I found in my home directory a strange file.  I was searching for HomelyGosling’s root password to see if I had written it down in a text file on dustpuppy and found this file:

dustpuppy 737% grep "osling" *
grep: piss: Permission denied
dustpuppy 738% ls -l piss
-rw------- 1 root root 16 Jul 7 10:46 piss
dustpuppy 739% sudo cat piss
piss out my ass
dustpuppy 740% pwd
/home/imbrius
dustpuppy 741%

WTF? First of all, why do I have a file created and owned by root in my home dir called “piss” that contains the string, “piss out my ass?” Second, the command to view it is “cat piss.” I find that hilarious.

BTW, I found HomelyGosling’s root password saved in a text file on UglyDuckling.

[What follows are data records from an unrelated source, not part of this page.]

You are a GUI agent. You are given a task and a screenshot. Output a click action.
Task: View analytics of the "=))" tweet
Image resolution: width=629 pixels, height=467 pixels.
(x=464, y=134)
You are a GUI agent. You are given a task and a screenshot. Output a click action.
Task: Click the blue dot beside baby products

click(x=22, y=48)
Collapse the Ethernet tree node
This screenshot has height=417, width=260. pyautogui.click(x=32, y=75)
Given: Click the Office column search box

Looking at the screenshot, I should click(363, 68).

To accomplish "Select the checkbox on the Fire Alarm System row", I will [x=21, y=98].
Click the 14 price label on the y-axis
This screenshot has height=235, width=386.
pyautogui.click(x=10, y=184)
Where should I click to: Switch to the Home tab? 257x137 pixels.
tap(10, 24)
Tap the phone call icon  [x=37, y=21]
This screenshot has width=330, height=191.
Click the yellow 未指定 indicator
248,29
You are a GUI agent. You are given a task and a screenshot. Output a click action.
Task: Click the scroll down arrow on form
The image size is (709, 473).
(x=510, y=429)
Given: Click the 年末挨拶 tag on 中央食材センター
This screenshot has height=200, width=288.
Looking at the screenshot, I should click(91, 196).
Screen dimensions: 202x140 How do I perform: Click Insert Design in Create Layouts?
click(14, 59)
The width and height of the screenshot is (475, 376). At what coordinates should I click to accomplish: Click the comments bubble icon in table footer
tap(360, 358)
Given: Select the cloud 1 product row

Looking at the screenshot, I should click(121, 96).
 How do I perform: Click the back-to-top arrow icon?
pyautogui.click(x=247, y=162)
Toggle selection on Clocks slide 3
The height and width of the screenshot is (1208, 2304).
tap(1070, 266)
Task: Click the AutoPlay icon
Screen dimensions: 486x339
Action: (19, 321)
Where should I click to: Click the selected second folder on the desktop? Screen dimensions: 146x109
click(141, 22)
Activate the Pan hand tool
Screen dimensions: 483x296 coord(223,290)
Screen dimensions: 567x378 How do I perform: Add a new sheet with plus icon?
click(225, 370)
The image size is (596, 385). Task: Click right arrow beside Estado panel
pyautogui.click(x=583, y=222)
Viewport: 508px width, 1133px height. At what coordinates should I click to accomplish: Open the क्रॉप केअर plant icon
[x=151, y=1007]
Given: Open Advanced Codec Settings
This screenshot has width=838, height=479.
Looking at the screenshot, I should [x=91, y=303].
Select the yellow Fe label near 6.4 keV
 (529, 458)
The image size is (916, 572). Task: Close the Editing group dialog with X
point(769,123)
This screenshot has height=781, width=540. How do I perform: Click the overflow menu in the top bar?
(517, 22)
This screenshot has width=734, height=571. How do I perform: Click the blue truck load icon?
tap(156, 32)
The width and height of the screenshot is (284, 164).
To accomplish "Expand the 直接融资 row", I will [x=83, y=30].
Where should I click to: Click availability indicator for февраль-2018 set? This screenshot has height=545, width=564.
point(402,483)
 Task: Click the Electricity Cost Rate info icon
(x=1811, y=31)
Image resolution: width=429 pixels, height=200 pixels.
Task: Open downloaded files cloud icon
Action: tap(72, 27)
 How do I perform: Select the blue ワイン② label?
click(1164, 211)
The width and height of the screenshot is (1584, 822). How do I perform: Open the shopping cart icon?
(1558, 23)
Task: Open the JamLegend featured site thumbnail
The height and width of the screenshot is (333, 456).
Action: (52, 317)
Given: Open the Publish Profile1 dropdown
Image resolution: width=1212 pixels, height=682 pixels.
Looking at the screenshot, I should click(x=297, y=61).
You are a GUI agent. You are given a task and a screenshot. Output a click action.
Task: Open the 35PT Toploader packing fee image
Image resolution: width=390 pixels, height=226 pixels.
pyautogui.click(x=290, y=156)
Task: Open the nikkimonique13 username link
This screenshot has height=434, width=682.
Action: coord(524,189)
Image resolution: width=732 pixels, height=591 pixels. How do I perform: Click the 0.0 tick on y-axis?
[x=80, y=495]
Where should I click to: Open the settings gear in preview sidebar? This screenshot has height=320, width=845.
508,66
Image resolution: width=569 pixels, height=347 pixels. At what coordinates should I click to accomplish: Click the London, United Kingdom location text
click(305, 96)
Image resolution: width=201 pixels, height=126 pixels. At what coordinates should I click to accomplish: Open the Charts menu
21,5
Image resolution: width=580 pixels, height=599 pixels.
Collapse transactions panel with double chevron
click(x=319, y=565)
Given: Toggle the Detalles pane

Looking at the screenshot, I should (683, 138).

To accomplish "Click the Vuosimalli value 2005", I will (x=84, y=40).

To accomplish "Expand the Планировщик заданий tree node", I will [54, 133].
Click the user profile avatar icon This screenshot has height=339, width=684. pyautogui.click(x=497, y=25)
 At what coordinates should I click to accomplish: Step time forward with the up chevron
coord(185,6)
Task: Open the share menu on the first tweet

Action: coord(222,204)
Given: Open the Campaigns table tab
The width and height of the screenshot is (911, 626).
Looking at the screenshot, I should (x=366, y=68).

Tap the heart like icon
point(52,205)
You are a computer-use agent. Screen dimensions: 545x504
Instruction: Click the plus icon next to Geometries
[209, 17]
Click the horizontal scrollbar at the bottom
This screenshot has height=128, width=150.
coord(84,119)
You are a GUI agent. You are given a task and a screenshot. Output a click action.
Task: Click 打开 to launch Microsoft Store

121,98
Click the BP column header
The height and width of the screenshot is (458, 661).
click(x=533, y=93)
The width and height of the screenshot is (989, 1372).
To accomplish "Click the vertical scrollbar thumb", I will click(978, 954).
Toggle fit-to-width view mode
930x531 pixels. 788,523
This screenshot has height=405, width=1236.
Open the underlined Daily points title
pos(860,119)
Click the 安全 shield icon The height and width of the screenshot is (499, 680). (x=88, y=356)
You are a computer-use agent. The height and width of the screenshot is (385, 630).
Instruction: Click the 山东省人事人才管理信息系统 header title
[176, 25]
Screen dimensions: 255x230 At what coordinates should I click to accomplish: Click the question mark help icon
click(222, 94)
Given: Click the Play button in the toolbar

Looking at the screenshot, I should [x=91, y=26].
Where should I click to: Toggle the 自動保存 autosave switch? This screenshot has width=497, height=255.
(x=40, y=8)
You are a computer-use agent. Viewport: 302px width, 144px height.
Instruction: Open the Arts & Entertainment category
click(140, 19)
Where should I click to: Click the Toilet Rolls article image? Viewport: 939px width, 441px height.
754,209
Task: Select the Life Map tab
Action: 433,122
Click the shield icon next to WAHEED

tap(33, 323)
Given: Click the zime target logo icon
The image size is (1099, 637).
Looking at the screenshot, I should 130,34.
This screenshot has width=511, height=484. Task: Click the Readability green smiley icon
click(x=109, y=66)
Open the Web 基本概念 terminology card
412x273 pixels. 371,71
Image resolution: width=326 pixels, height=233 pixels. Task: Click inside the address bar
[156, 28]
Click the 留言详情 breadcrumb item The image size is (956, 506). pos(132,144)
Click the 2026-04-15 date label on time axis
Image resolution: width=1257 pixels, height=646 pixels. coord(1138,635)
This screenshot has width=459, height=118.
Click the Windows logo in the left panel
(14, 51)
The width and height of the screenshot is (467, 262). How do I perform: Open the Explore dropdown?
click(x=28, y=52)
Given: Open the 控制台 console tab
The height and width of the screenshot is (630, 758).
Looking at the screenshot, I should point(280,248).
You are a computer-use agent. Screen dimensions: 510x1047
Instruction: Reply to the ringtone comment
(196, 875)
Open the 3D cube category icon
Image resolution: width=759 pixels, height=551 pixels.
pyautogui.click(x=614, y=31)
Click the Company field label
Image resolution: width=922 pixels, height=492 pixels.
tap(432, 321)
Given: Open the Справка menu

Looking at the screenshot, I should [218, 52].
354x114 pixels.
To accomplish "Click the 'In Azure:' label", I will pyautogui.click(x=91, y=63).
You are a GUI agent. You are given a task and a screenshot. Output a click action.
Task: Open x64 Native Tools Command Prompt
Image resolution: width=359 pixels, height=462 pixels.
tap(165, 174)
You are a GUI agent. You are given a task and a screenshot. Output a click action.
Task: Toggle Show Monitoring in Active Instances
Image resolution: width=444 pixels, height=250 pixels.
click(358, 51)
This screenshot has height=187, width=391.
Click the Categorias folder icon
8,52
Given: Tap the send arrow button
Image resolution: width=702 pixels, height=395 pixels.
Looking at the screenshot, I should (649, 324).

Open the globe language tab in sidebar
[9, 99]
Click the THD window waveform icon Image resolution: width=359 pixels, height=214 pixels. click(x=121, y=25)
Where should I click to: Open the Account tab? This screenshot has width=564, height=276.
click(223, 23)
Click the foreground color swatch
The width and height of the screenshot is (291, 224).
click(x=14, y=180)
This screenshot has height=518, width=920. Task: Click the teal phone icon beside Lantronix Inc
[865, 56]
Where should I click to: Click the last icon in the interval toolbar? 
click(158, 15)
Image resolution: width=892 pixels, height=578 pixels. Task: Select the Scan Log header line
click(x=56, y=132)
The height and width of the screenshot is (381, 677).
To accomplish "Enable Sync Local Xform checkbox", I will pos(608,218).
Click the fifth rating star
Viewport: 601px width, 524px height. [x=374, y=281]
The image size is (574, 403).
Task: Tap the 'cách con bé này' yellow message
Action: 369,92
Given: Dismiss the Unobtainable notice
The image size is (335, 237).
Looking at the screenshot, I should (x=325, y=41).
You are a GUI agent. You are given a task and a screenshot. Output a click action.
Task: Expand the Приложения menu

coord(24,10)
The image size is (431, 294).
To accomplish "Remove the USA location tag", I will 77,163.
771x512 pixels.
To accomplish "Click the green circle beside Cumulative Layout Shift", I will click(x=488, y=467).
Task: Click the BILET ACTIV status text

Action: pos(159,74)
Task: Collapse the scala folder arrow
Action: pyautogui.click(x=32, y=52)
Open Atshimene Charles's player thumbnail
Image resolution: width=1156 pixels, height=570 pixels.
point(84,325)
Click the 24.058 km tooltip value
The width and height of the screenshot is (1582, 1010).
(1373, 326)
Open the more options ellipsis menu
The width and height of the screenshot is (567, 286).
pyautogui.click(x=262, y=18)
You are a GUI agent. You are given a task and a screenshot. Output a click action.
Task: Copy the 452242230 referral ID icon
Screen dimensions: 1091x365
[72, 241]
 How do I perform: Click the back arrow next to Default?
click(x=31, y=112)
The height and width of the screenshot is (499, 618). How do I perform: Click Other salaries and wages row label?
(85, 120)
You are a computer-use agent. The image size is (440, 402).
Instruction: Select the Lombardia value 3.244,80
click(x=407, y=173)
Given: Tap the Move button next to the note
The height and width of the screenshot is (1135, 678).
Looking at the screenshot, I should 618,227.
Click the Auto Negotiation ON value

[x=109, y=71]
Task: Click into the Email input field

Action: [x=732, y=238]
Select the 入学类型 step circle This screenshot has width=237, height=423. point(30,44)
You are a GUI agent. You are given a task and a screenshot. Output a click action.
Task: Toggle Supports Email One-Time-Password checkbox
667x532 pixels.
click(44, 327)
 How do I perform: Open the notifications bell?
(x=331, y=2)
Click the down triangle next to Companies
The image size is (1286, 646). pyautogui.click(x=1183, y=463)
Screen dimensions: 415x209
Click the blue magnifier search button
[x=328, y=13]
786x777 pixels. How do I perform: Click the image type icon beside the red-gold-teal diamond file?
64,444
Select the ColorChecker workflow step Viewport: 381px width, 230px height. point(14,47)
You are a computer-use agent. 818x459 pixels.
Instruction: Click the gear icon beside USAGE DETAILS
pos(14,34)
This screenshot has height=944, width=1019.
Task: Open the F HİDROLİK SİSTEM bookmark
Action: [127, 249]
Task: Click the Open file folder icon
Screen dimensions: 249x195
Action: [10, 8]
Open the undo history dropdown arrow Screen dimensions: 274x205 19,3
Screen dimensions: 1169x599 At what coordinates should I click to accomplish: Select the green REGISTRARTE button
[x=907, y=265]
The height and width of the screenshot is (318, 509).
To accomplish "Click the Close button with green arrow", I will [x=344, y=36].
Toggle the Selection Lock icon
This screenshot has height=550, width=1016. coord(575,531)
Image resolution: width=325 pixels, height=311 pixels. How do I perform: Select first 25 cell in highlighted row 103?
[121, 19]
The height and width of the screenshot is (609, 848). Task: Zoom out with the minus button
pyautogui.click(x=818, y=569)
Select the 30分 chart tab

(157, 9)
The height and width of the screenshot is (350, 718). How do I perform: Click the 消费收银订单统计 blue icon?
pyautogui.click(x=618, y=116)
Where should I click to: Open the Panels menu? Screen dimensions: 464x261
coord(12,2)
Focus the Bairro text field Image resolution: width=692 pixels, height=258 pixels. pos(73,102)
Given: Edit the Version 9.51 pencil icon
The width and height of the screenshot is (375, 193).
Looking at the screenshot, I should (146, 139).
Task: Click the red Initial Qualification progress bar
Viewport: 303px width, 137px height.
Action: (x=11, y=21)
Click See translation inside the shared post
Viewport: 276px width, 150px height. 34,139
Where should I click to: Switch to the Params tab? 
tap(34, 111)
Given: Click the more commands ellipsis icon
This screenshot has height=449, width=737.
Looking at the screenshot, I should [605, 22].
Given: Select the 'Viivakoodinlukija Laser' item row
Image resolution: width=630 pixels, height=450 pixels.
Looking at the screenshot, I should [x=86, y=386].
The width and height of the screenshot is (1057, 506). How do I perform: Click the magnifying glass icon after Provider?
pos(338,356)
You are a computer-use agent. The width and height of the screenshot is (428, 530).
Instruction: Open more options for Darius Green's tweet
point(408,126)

I almost hit myself when I found it because of how stupid I made it.

  1. #1 by Chadwick on October 15, 2010 - 2:54 PM

    I blame the coffee.

    • #2 by Joshua on October 15, 2010 - 3:01 PM

      That’s probably a reasonable assumption. Since I need to reinstall Solaris anyway because of a disk-naming screwup I did the last time, I don’t mind telling you that the root password I refer to above was “H0nkH0nk!”

      • #3 by Chadwick on October 15, 2010 - 4:24 PM

        Don’t worry. Your secret is safe with the internets.

      • #4 by Phillip on October 16, 2010 - 1:17 AM

        Well…they DO honk. And give chase. Honk some more. Flap their wings. Honk even more. Continue giving chase until you get into a house and watch while they continue honking and flapping their wings trying to get in through the patio door.

        They’re some damned vicious things.

  2. #5 by Chadwick on October 15, 2010 - 4:32 PM

    It’s funny, ’cause of how the W’s look in italics, it appears as though dustpuppy is 740% peeved. In which case, you would probably want to steer clear of it.

    • #6 by Joshua on October 16, 2010 - 5:55 AM

      lol. Actually it was pissed at me for quite some time but after I dropped the new hard drive in, it quit acting up.

      BTW, the number before the % means that I have 740 lines in my C shell scrollback buffer. That’s supposed to reset every session but I haven’t gone digging into my profile yet to find out why it doesn’t.

      • #7 by Joshua on October 17, 2010 - 8:06 AM

        I fixed it. It resets to zero now every session. I just needed to add “set savehist=0” to my .cshrc file.